Он говорил на тангутском, явно в
надежде, что я не пойму, и я не стал его разочаровывать. Лицо
монгола, хранившее спокойную невозмутимость, ничуть не изменилось,
он лишь молча подал знак своим воинам и едва заметным движением
колен тронул своего коня.
Хорезмиец, как, впрочем, и весь
караван, тут же последовал за ним. Груженные лошади и верблюды
проплывали мимо меня, и я как завороженный смотрел на проходящих
мимо животных, на притороченные тюки и мешки, на лица всадников,
только сейчас по-настоящему осознавая, что все это не игра, не
постановка, а чудовищная реальность в которой мне придется
выживать.
Не дав по-настоящему впасть в уныние,
прямо передо мной остановился молодой монгол, держа в поводу
оседланную лошадь. Узкоглазое лицо с едва пробивающимися усиками
расползлось в подобии улыбки.
– Тебе. Бери. – Кожаная уздечка
полетела мне в руки, а всадник, ткнув пятками в бока лошади, рванул
за своими, оставив меня разбираться с конякой один на один.
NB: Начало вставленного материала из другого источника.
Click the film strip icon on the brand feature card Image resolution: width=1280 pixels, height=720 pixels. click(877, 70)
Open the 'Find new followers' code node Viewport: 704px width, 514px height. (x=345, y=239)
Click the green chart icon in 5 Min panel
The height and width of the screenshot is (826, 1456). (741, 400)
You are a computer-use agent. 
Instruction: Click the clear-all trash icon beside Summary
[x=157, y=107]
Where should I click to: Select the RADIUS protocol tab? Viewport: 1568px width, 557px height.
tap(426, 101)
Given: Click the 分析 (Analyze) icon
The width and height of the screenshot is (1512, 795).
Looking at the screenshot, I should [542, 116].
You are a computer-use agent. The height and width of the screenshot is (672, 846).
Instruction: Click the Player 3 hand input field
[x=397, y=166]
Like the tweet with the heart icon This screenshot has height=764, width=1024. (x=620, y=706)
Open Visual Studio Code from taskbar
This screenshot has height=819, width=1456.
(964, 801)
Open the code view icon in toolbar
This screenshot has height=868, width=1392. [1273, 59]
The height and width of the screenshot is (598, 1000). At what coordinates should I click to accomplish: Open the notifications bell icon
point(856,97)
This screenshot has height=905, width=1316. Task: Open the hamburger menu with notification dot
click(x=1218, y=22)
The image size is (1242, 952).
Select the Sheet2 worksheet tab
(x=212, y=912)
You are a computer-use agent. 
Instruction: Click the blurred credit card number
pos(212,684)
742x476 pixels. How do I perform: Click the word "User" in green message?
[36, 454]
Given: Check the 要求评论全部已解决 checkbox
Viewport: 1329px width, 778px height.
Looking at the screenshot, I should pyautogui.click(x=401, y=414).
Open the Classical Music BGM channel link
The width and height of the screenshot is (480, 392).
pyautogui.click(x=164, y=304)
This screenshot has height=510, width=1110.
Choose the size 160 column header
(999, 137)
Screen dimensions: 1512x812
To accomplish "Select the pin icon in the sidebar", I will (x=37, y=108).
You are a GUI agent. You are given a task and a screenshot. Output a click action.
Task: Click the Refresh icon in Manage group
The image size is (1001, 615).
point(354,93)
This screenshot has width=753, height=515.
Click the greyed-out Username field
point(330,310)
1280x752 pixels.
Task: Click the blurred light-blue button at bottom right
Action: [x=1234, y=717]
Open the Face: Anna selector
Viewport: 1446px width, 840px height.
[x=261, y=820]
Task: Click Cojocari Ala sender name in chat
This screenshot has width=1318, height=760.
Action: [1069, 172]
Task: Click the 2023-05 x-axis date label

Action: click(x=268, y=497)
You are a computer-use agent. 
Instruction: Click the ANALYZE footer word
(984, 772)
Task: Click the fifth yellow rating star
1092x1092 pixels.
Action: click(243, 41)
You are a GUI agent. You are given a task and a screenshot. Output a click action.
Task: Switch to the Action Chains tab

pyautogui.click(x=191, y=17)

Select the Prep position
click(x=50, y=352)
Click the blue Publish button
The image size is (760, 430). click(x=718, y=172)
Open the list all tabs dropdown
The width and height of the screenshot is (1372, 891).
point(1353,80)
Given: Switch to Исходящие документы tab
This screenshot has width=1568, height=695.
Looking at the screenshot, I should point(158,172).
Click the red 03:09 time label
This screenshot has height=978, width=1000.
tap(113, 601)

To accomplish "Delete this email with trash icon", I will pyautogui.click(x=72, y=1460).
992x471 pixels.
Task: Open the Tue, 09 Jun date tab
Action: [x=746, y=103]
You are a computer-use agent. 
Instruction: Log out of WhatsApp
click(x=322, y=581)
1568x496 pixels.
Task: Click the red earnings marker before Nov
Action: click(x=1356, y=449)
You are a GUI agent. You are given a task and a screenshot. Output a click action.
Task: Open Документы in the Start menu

Опасливо покосившись на равнодушно
жующую морду, успокаиваю себя тем, что лошадка вроде бы смирная. В
памяти сразу всплыли строки из каких-то описаний, что степные
лошади отличались злобным характером, никогда не подпускали к себе
чужаков, а в бою лягались и кусали коней противника. Слава богу,
эта кобыла оказалась исключением, она не переставала спокойно
жевать все то время, пока я пытался забраться ей на спину. С
третьей попытки мне все же это удалось, и я в сердцах обругал
недавнего монгола:
«Кинул уздечку и поехал! Молодец,
тоже мне, а то, что человек может быть впервые на лошади сидит, ему
в голову не приходит».
Кобылка, покосившись на меня,
засеменила ногами вслед остальным, и я сразу же понял, что езда на
лошади удовольствие еще то. Каждый ее шаг ударами молотка вбивался
в мой позвоночник, как я ни старался самортизировать. К счастью, мы
скоро догнали караван, и моя мучительница, пристроившись в хвост
последней лошади, перешла на шаг.
«Вот это совсем другое дело. –
Облегченно выдохнув, я поудобнее устроился в седле. – Так еще можно
жить».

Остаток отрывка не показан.